The generated robots.txt then looks like this:


robots.txt
User-agent: *
Disallow: /admin/
Disallow: /api/
Allow: /api/public/
Crawl-delay: 10
Sitemap: https://example.com/sitemap.xml


If you don't want a robots.txt at all, pass robots: false.


Step 5: Multilingual sites with hreflang

For multilingual projects this is the main reason the plugin exists. With the locales option the plugin emits a separate <url> entry for every locale/path combination, including all <xhtml:link rel="alternate"> references:

vite.config.ts
sitemapPlugin({
  siteUrl: "https://example.com",
  locales: ["de", "en", "fr"],
  defaultLocale: "de",
  routes: [
    "",
    "/ueber-uns",
    "/kontakt",
    { path: "/blog", changefreq: "weekly", priority: 0.9 },
  ],
})


That produces URLs in the form https://example.com/de/, https://example.com/en/, https://example.com/fr/ etc. Each <url> block then carries the full hreflang alternates plus an x-default pointing to the defaultLocale.

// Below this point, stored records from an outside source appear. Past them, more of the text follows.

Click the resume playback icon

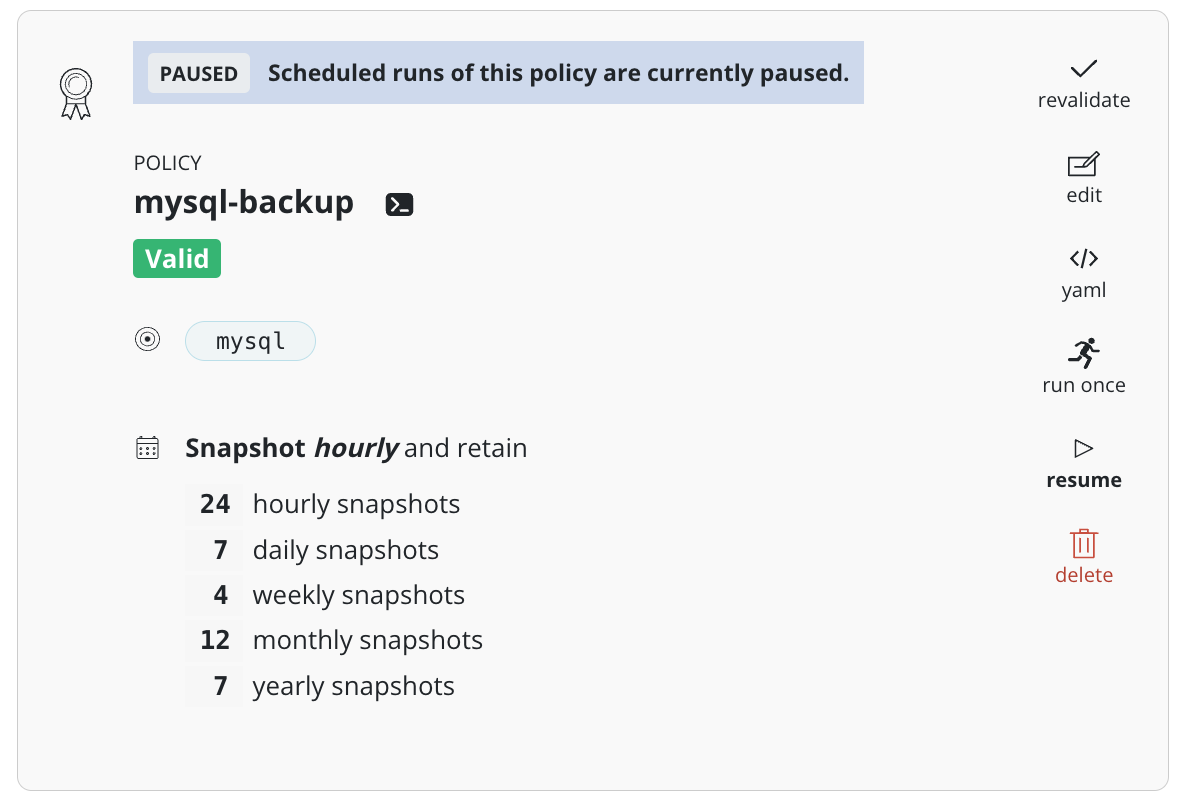pyautogui.click(x=1083, y=449)
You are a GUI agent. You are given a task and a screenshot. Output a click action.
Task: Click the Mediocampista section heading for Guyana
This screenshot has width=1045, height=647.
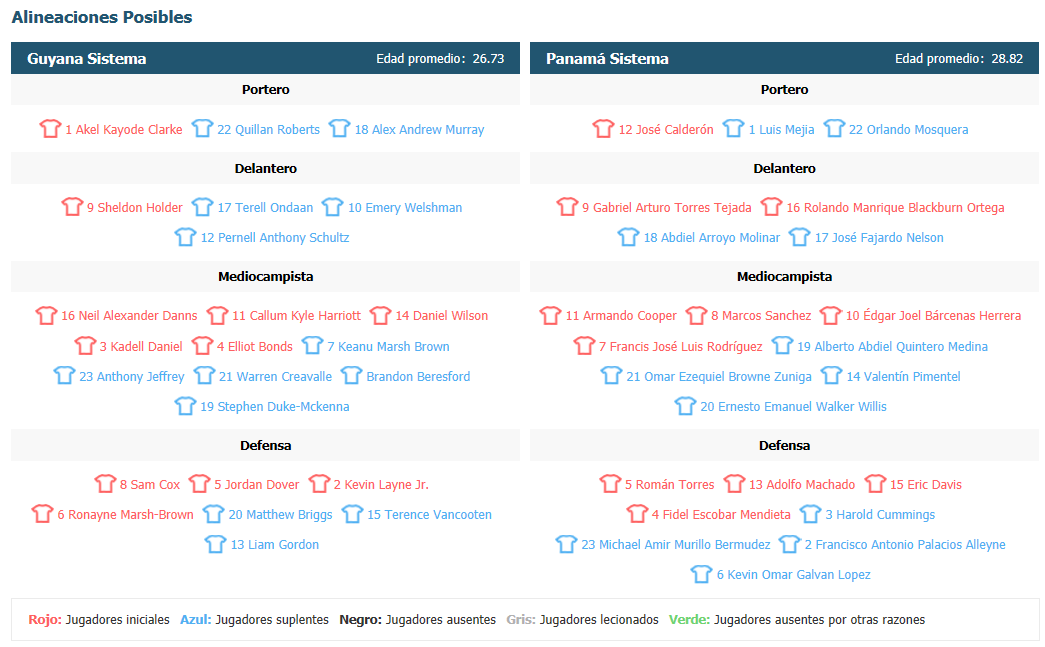tap(265, 277)
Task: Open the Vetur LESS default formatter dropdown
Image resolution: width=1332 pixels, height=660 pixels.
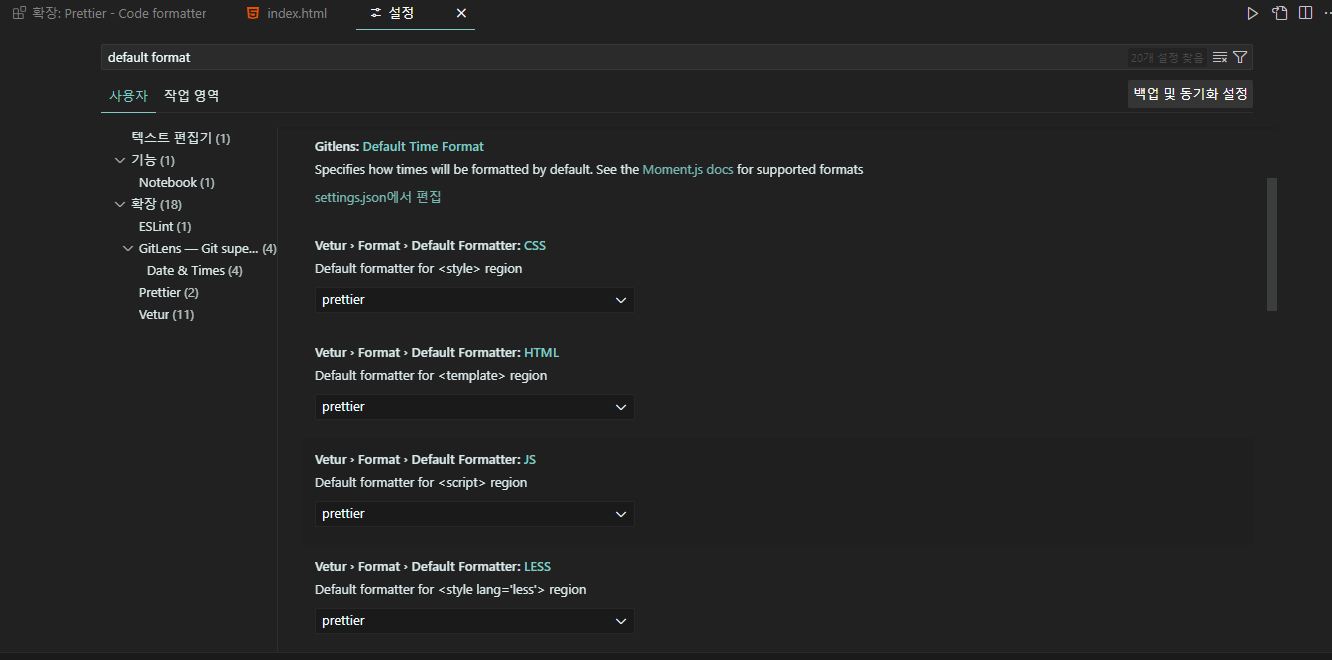Action: 474,621
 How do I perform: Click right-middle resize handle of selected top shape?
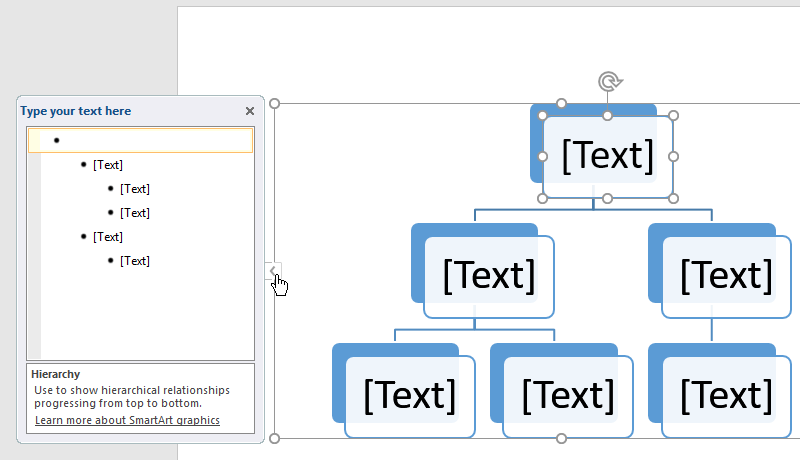click(x=673, y=156)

Excerpt from the resulting sitemap.xml:


sitemap.xml
<url>
  <loc>https://example.com/de/</loc>
  <lastmod>2026-05-12</lastmod>
  <xhtml:link rel="alternate" hreflang="de" href="https://example.com/de/"/>
  <xhtml:link rel="alternate" hreflang="en" href="https://example.com/en/"/>
  <xhtml:link rel="alternate" hreflang="fr" href="https://example.com/fr/"/>
  <xhtml:link rel="alternate" hreflang="x-default" href="https://example.com/de/"/>
</url>



Step 6: Customising the URL format

By default the plugin builds URLs following the pattern ${siteUrl}/${locale}${path}. If your own routing looks different — e.g. de.example.com instead of example.com/de/ or query parameters instead of path segments — that can be fully overridden via formatUrl:


vite.config.ts
sitemapPlugin({
  siteUrl: "https://example.com",
  locales: ["de", "en"],
  defaultLocale: "de",
  routes: ["", "/about"],
  formatUrl: (locale, path) =>
    locale === "de"
      ? `https://example.com${path}`        // Deutsch ohne Locale-Prefix
      : `https://${locale}.example.com${path}`, // Subdomains für andere Locales
})




All options at a glance

Option

Type

Default

Description

siteUrl

string

(required)

Base URL of the site

routes

Array<string | SitemapEntry>

(required)

List of paths to index

locales

string[]

not set

Locale codes for i18n hreflang

defaultLocale

string

first locale

Locale for the x-default hreflang

formatUrl

(locale, path) => string

${siteUrl}/${locale}${path}

Custom URL formatter

lastmod

string | Date

build time

Global lastmod for all entries

outDir

string

"public"

Output directory

sitemapFilename

string

"sitemap.xml"

Sitemap filename

robotsFilename

string

"robots.txt"

robots.txt filename

robots

RobotsOptions | false

{}

robots.txt configuration

SitemapEntry accepts: path, lastmod, changefreq, priority.

RobotsOptions accepts: userAgent, disallow, allow, extraLines.


Full example

A realistic setup for a German-language primary site with English translation, a blog and careers pages:


vite.config.ts
import { defineConfig } from "vite";
import { sitemapPlugin } from "@unom/vite-sitemap-plugin";

export default defineConfig({
  plugins: [
    sitemapPlugin({
      siteUrl: "https://meineprojekt.de",
      locales: ["de", "en"],
      defaultLocale: "de",
      routes: [
        { path: "",        changefreq: "daily",   priority: 1.0 },
        { path: "/about",  changefreq: "monthly", priority: 0.5 },
        { path: "/blog",   changefreq: "weekly",  priority: 0.8 },
        { path: "/contact",changefreq: "monthly", priority: 0.6 },
      ],
      robots: {
        disallow: ["/admin/", "/api/internal/"],
      },
    }),
  ],
});




Why not just vite-plugin-sitemap?

There are a few sitemap plugins for Vite already. Issues I ran into:

  • No or weak hreflang handling for multilingual projects
  • No control over robots.txt from the same plugin
  • TanStack Start's own sitemap support is still very early — no configuration knobs, no hreflang
  • I wanted a plugin I fully understand and control, with no runtime overhead

The result is a plugin in ~200 lines of TypeScript, with no external dependencies, and exactly the options I needed.